PROMPT:
Return each line of the entries that holds the string "band".

*** Opening EXERCISE INPUTS ***

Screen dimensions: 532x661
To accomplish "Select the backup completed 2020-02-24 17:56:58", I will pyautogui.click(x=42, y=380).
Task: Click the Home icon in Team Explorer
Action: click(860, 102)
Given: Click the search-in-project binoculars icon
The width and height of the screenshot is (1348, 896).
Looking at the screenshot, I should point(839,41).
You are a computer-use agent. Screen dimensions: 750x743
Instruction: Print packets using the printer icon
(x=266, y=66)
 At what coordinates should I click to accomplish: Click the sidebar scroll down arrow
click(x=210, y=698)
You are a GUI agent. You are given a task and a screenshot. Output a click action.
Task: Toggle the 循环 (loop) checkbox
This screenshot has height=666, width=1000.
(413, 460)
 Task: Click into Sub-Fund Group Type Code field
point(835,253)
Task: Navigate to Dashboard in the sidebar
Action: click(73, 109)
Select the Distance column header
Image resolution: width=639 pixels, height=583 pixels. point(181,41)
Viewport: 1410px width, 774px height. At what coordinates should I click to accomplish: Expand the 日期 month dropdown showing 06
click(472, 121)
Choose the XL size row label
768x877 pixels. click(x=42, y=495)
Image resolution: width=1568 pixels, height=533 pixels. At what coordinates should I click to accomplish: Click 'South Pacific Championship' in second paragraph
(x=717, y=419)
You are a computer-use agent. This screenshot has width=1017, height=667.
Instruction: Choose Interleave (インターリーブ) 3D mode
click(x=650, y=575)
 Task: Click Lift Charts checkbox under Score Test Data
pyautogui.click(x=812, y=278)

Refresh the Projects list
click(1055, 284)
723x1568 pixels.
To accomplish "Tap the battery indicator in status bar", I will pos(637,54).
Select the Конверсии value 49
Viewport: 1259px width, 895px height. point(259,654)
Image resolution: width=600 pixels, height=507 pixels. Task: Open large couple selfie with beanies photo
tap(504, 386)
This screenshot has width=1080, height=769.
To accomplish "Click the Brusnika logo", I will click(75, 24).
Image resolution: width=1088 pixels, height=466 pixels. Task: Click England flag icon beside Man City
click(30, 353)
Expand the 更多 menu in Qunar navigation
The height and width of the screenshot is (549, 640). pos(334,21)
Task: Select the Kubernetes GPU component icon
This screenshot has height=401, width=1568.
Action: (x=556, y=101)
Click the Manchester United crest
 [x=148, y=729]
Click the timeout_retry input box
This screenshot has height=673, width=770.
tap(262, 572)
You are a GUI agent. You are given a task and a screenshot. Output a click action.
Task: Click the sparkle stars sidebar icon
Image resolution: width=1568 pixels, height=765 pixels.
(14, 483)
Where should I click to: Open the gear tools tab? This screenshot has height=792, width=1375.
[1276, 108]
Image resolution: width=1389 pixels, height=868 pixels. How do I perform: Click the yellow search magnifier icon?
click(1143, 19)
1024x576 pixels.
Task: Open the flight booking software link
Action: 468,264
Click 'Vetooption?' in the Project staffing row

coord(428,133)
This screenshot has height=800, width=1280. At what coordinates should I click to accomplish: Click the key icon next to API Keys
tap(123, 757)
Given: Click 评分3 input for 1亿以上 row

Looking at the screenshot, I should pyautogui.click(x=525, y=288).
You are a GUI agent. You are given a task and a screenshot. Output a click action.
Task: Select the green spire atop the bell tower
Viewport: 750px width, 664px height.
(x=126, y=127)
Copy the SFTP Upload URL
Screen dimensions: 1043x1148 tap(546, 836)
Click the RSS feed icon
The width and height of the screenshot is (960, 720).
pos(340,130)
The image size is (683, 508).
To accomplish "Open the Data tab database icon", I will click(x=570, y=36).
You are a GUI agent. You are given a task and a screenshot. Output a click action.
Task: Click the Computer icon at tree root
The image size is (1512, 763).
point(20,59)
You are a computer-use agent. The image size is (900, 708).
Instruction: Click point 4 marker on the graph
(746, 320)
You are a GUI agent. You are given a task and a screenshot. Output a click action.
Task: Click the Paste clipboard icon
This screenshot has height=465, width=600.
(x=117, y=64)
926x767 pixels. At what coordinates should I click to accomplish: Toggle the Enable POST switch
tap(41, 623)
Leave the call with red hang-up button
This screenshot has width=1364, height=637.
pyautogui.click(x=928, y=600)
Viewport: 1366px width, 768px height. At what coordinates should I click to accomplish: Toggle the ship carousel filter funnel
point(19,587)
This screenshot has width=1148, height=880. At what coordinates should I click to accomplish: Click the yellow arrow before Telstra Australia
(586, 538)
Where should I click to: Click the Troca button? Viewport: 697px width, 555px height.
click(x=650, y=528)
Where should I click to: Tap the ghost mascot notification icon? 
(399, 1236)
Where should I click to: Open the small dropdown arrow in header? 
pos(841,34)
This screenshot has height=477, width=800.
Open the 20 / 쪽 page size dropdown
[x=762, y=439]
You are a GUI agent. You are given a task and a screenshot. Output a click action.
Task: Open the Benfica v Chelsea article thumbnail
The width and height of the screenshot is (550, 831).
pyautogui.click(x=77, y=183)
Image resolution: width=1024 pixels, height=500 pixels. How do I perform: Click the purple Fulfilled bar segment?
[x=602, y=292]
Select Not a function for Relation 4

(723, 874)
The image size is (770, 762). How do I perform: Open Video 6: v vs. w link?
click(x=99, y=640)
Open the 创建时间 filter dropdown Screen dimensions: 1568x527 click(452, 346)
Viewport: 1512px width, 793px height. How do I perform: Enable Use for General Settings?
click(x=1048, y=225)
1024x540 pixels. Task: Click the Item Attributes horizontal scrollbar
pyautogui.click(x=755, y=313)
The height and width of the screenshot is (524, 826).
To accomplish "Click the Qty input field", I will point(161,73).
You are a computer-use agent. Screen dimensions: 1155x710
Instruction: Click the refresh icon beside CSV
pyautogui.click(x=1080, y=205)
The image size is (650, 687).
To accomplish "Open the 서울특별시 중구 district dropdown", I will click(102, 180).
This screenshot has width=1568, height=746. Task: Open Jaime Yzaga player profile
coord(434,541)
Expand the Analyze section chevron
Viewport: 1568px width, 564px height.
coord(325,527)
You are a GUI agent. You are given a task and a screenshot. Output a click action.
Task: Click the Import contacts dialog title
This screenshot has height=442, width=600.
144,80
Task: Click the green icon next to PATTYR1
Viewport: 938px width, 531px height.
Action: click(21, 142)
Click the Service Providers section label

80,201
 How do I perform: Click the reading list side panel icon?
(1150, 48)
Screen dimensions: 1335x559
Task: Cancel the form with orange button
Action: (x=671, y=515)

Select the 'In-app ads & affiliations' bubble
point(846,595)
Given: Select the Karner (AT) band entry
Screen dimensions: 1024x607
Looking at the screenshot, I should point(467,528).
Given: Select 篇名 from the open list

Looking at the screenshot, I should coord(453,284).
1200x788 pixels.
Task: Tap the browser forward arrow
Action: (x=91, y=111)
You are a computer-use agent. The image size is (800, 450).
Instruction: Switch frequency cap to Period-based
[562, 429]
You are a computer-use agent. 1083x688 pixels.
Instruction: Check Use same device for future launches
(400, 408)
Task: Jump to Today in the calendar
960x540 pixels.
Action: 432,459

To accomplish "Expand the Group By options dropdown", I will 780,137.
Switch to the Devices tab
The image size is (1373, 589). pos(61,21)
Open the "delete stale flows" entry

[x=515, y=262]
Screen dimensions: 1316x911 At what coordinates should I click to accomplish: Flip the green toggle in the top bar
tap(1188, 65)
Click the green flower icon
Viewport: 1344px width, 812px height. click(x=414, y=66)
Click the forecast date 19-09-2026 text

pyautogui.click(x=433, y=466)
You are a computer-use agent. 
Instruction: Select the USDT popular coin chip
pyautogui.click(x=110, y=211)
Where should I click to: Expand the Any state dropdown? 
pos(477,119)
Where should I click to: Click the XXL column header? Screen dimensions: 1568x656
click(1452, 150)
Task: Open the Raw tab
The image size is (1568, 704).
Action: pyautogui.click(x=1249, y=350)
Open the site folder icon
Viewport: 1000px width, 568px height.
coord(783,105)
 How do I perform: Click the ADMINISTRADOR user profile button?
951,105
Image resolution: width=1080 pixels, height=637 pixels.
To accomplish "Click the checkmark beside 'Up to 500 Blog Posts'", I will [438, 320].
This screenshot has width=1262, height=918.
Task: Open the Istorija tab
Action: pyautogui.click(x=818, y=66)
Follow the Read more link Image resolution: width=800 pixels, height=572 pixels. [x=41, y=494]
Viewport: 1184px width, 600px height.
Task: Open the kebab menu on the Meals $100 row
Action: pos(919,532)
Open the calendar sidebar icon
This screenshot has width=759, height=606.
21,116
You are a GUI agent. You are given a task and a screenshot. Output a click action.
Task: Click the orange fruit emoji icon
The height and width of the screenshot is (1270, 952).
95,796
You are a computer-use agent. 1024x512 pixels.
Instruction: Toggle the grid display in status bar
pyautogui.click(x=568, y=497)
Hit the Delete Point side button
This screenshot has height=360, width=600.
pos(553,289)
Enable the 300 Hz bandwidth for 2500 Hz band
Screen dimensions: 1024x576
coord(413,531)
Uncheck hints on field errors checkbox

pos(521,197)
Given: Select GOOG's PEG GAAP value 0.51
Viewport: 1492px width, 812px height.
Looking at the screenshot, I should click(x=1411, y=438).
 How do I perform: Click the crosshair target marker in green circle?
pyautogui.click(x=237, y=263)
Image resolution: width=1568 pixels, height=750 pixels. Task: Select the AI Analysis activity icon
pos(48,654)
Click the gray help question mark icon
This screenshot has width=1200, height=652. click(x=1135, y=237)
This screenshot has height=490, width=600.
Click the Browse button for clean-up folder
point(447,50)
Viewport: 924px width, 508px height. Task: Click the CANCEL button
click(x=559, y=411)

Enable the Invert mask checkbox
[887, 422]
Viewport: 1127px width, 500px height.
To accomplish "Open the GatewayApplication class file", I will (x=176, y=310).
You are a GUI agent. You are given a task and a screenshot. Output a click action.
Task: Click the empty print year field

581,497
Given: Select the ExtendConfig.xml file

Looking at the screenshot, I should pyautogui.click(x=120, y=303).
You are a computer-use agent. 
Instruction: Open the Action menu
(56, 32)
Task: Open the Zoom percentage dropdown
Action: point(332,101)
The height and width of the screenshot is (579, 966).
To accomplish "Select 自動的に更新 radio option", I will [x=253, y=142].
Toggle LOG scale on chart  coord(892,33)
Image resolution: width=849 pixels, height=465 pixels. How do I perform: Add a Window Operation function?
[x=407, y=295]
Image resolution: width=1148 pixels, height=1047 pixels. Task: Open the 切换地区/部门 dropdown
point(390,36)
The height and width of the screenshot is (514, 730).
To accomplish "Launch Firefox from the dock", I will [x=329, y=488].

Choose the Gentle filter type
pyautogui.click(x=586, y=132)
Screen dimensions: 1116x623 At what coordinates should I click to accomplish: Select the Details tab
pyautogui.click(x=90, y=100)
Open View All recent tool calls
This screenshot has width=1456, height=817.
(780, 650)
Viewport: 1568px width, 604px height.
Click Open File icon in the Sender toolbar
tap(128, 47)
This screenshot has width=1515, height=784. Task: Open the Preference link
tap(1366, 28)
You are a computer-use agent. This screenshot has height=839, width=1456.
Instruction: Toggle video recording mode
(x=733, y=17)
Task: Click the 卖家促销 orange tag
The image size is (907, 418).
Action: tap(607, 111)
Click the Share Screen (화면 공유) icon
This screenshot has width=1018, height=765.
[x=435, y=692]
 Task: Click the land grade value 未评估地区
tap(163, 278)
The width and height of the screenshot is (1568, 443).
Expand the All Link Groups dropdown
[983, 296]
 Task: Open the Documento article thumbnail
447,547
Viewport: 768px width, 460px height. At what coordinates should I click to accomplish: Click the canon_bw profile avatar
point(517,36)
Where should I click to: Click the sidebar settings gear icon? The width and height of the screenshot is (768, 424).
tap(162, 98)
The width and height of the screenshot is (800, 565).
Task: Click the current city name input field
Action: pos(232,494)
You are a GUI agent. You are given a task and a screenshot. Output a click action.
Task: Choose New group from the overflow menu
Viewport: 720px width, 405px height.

*** Closing EXERCISE INPUTS ***

ANSWER FOR THE TASK:
Given: Select the Karner (AT) band entry
Enable the 300 Hz bandwidth for 2500 Hz band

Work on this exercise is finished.